Apple 'negligent' in patching OS X's open-source parts, says researcher
It needs to move faster to protect users, says Charles Miller
August 6, 2007 12:00 PM ETComputerworld - One of the researchers who went public last month with the first iPhone vulnerability said today that Apple Inc.'s lackadaisical updating of the open-source components it uses in Mac OS X is inexcusable and negligent.
"Apple has a habit of not keeping [Mac OS X's] open-source [components] up to date," said Charles Miller, a researcher at Baltimore-based Independent Security Evaluators (ISE) who presented at last week's Black Hat security conference in Las Vegas. "Open-source software is as secure, I think, as closed-source, but Apple isn't keeping up with fixes.
"If they're going to rely on open source, if they're going to tout Mac OS X as more secure than Windows, it's their responsibility to keep the operating system up to date," he added.
In other reports, Miller was quoted as using the word negligent when describing Apple's treatment of outdated code. "Negligent, that's a tough word, but yes, it is," he said.
Miller, along with two fellow ISE researchers -- Jake Honoroff and Joshua Mason -- disclosed the first iPhone vulnerability in late July and wrote a proof-of-concept exploit that snatched complete control of any iPhone from its owner. They had reported the bug to Apple on July 23 and gave the computer maker until Aug. 2 to patch it; Miller presented the trio's findings that day at Black Hat.
Apple came in under the deadline when it issued the iPhone 1.0.1 security update on July 30.
But Miller is convinced that Apple will have more bugs to patch in the iPhone's operating system and in its big brother, the standard Mac OS X desktop client software, because of its bad habit of letting patches slide.
After he, Honoroff and Mason fuzzed the vulnerability out of WebKit, the application framework that forms the foundation of the Safari browser -- specifically from the Perl Compatible Regular Expression (PCRE) handling code within WebKit -- they discovered that the flaw they had rooted out had been fixed by the open-source project more than a year before. Apple, however, had not updated its version of PCRE within WebKit.
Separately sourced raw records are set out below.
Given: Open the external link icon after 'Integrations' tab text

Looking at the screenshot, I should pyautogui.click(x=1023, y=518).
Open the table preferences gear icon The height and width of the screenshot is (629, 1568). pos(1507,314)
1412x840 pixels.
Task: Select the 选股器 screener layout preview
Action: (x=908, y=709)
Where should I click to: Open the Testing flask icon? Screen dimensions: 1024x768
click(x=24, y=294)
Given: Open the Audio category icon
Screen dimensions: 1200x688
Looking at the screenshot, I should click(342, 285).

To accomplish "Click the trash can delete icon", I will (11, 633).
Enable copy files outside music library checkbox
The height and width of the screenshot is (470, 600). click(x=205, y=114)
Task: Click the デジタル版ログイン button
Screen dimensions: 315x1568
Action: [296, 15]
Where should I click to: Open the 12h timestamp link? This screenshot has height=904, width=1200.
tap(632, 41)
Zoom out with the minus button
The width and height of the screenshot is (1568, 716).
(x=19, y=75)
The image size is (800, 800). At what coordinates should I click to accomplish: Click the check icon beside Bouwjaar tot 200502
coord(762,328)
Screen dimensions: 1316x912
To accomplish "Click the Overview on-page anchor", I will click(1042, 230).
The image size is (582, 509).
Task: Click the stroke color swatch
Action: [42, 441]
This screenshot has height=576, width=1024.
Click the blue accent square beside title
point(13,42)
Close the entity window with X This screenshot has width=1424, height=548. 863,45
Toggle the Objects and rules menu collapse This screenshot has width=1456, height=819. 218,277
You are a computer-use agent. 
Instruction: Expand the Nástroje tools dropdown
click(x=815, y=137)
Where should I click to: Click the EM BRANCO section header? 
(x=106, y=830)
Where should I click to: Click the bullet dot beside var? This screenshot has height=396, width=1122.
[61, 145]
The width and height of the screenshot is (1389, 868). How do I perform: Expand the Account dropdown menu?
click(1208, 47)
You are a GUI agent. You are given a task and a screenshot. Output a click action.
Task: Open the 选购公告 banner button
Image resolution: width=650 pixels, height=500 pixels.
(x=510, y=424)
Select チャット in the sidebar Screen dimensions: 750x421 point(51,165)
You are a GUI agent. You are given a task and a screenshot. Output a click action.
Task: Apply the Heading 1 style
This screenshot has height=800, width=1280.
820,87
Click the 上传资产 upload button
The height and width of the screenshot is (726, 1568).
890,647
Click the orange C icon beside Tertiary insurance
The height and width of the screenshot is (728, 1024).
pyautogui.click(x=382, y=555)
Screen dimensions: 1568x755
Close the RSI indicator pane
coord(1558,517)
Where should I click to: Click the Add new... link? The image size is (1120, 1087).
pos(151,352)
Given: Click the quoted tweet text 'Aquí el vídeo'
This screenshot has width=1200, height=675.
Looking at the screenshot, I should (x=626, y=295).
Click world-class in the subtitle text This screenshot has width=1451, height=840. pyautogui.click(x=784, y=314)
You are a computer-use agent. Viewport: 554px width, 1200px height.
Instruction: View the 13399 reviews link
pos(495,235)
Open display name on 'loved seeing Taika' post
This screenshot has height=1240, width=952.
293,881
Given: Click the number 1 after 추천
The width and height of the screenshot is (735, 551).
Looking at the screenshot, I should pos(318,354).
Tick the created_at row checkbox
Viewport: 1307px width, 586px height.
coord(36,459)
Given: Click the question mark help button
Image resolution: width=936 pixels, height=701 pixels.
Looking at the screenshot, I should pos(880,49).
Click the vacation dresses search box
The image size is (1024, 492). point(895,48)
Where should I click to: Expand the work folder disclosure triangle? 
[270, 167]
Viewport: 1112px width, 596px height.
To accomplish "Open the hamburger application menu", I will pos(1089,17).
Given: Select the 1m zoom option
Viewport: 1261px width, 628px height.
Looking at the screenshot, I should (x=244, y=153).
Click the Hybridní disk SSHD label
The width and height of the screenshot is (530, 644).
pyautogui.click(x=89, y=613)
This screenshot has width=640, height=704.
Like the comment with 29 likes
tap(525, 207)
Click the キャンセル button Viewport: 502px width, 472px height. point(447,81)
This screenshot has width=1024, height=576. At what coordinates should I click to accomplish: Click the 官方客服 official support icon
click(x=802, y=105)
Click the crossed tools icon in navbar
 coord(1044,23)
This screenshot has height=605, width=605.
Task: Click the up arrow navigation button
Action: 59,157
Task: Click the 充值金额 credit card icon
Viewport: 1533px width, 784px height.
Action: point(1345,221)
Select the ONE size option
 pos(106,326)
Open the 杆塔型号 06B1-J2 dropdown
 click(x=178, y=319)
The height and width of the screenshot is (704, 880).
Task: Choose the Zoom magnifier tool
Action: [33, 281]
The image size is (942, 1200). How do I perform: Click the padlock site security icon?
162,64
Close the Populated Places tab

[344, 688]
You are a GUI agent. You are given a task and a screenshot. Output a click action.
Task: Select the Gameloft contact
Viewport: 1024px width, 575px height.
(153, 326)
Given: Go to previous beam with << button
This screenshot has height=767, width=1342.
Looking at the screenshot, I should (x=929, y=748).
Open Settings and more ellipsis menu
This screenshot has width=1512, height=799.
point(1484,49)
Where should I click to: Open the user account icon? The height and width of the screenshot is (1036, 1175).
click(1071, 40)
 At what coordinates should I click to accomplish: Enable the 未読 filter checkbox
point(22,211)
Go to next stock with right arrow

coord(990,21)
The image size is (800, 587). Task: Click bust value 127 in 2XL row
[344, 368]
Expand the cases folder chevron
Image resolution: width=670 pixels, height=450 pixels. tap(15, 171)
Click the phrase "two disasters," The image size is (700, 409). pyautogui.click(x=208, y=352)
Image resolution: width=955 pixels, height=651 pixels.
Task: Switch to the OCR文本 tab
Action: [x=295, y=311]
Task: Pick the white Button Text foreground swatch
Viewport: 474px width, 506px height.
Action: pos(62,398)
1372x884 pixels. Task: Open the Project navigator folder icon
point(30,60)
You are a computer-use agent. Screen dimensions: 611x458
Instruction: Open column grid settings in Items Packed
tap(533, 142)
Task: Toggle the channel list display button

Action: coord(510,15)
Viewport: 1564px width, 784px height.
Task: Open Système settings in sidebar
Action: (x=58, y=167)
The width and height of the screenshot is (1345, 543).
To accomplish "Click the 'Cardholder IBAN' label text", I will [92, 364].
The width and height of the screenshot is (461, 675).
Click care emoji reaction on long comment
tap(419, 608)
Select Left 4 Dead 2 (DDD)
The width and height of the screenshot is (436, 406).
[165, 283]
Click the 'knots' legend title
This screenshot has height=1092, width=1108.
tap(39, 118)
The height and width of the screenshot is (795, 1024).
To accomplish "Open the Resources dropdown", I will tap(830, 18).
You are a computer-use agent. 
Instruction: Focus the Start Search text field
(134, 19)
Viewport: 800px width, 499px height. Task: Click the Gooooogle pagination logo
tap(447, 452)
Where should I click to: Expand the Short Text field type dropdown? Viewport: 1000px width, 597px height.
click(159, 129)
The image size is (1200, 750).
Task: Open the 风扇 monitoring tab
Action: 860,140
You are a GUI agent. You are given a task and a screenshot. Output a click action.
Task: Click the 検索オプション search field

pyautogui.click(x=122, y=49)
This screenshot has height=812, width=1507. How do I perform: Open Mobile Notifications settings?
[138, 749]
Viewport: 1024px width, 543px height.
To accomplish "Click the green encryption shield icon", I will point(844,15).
"This wasn't a one-time affair," said Miller, who noted that he and the other researchers had dug up another vulnerability in WebKit that had been patched in its original open-source code months before. He also pointed to the recent episode with Samba, the open-source file- and print-sharing software used by Mac OS X. In that case, Apple left its Samba code unpatched for more than two months after the code was updated.
"And that wasn't just since May," added Miller, referring to the Samba vulnerability. "Until last week, Apple hadn't updated its Samba code in over two years."